I remember when Chris and I first moved to NYC and my dad would enquire what I was doing day-to-day. Where did I go on the weekend, for dinner at night, what museums had I visited. We were lucky in that we moved here in July and Chris didn't have to return to school to teach until August and I was without a job- so we just explored the city together for a few weeks, which was really very nice. However, even before the school year started we were in a routine.
Doing things costs money! Museums, plays, musicals, lectures, dinners, cooking classes, dancing classes, sewing classes- they all cost money. We quickly settled in to our new NYC life. (I think my dad remained unimpressed, wanting to hear stories of who we saw and what we experienced.)
We have been in NYC for almost three years now and many ways it's hard to recall living any other way. I commute through Grand Central Station each morning and eat my lunch there each day- now that it's cold. In warmer weather I prefer to walk up and down Madison Avenue in search of sunlight. I love Grand Central Station. It's old, it beautiful, it has a high ceiling and lots of sunlight. I love the energy there, all the people going and coming. I love people watching.
It's hard to communicate what goes on in this head of mine, but pretty much at any given time when I am pounding the pavement in these three inch platform booties, I am "writing" something in my head. Something that usually begins with a person I see, a conversation I overhear or something totally random, yet unexplainably New York , that comes flying my way. If the thoughts could just be immediately transported onto paper from my very brain- then I'd be in business. Usually, I forget these one-liners or life altering phrases before I swipe my Metrocard and barge my way through the turnstile, always leading with my right hip - knocking the metal bar around when prompted "GO."
People inspire me. They give me stories. I can always tell you the plotline for any person that I see: the man reading a magazine on the bus, the woman eating a salmon, caper and cream cheese bagel for lunch, and the head bobbing kid, tapping his foot and mouthing the words to a song all 100 of us passengers in the 4 train can hear. I have stories for all these people.

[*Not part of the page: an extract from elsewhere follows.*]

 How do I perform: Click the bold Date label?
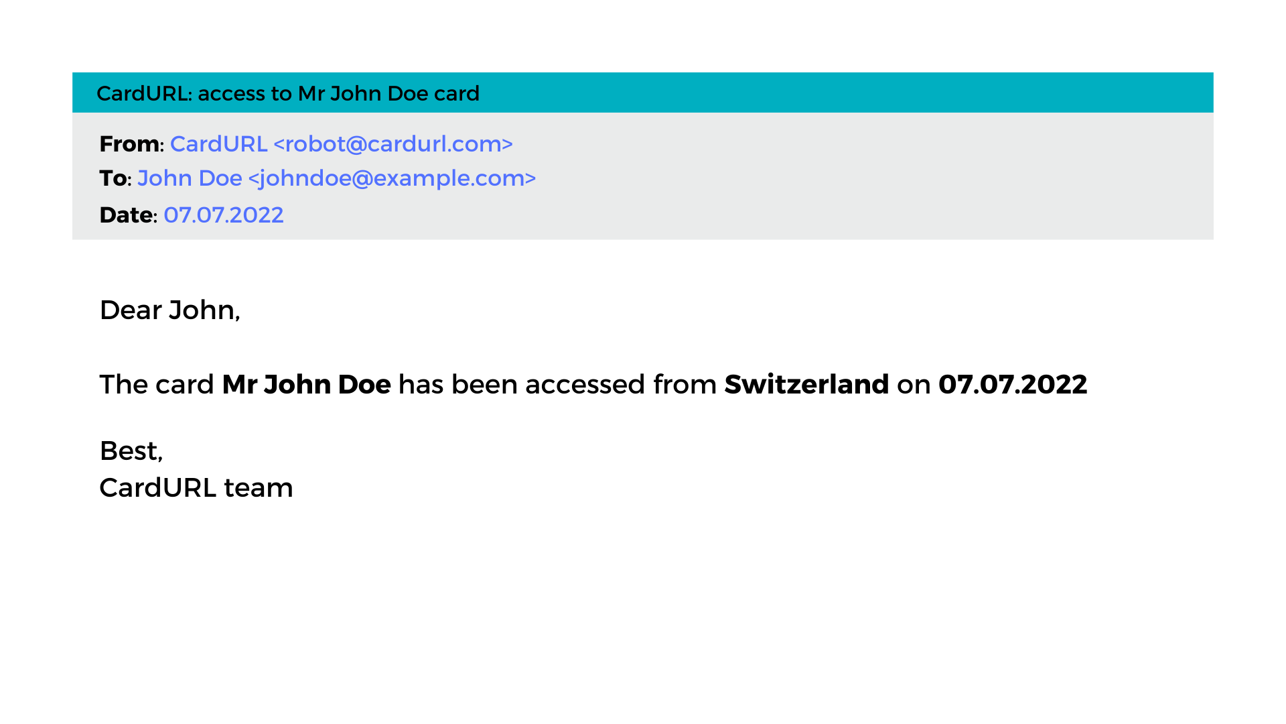(x=126, y=215)
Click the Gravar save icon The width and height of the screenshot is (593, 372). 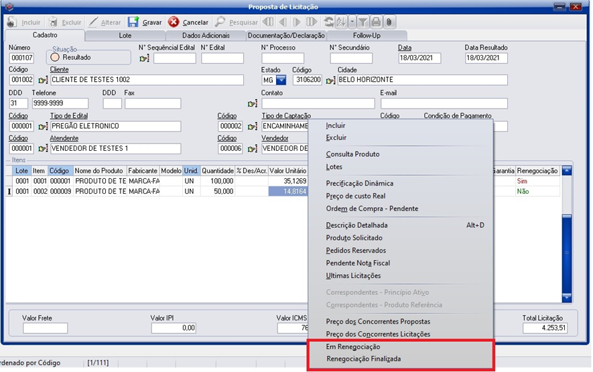[133, 22]
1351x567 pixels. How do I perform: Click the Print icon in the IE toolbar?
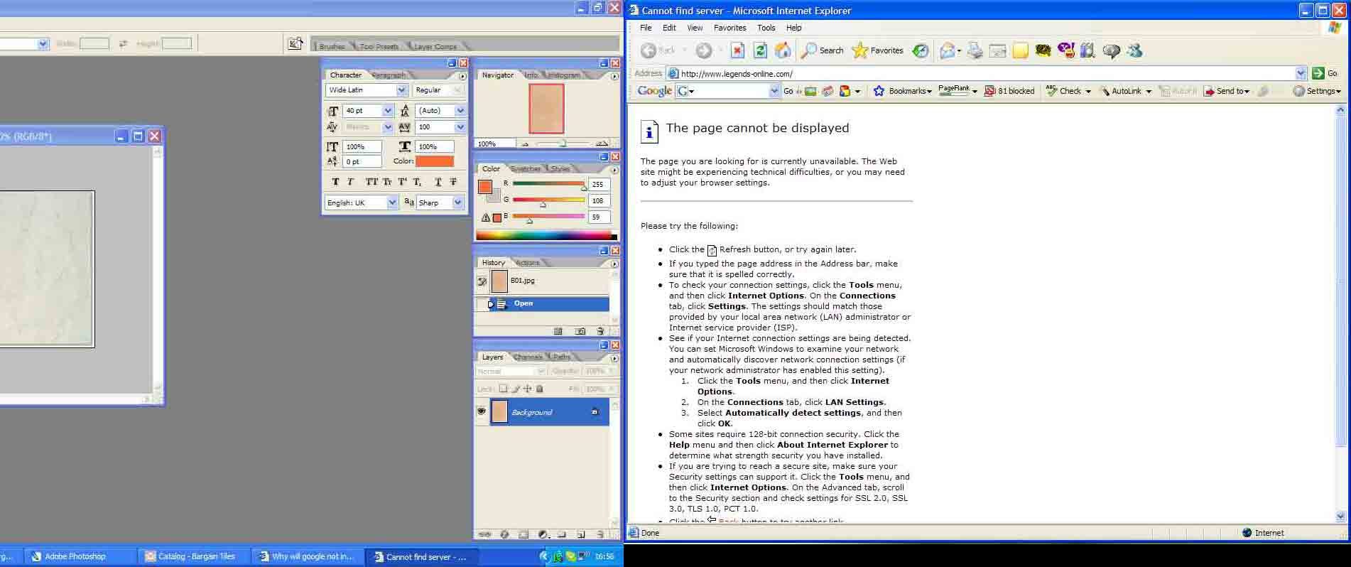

Like I had to stop and wonder how awful is your life if you have to use the payphone in the subway? Then I saw this middle aged woman on the payphone one day while I was waiting on the Uptown train platform. I could hear her crying over David Crowder Band playing in my ears. She covered her face with the paperwork and folder she was carrying; hiding from the whole wide world -hundreds of us waiting to board a train.
You get used to seeing the same homeless people at their posts: the man with the Juniors Cheesecakes bags, the man with the dreadlocks, the woman with the "bad heart" as she has posted on her piece of cardboard. These are the three I pass at GSC. I wonder where they stay at night and why they come to these exact same spots every day. I don't know what to do for these people. I don't even know what to do for the people I love the most when they hurt. And I'm not talking prayer or serving at a soup kitchen, I'm talking..."unto the least of these." I'm tired of being so self-righteous that I forget how very blessed I am and how much God can use me if I let him.
And it's not so much what we do, but why we do it that matters. Is our motive behind the action selfish or selfless? We all want recognition, success, to know our lives mattered for something- anything. We want to be seen and thanked and congratulated. Or maybe that's just me.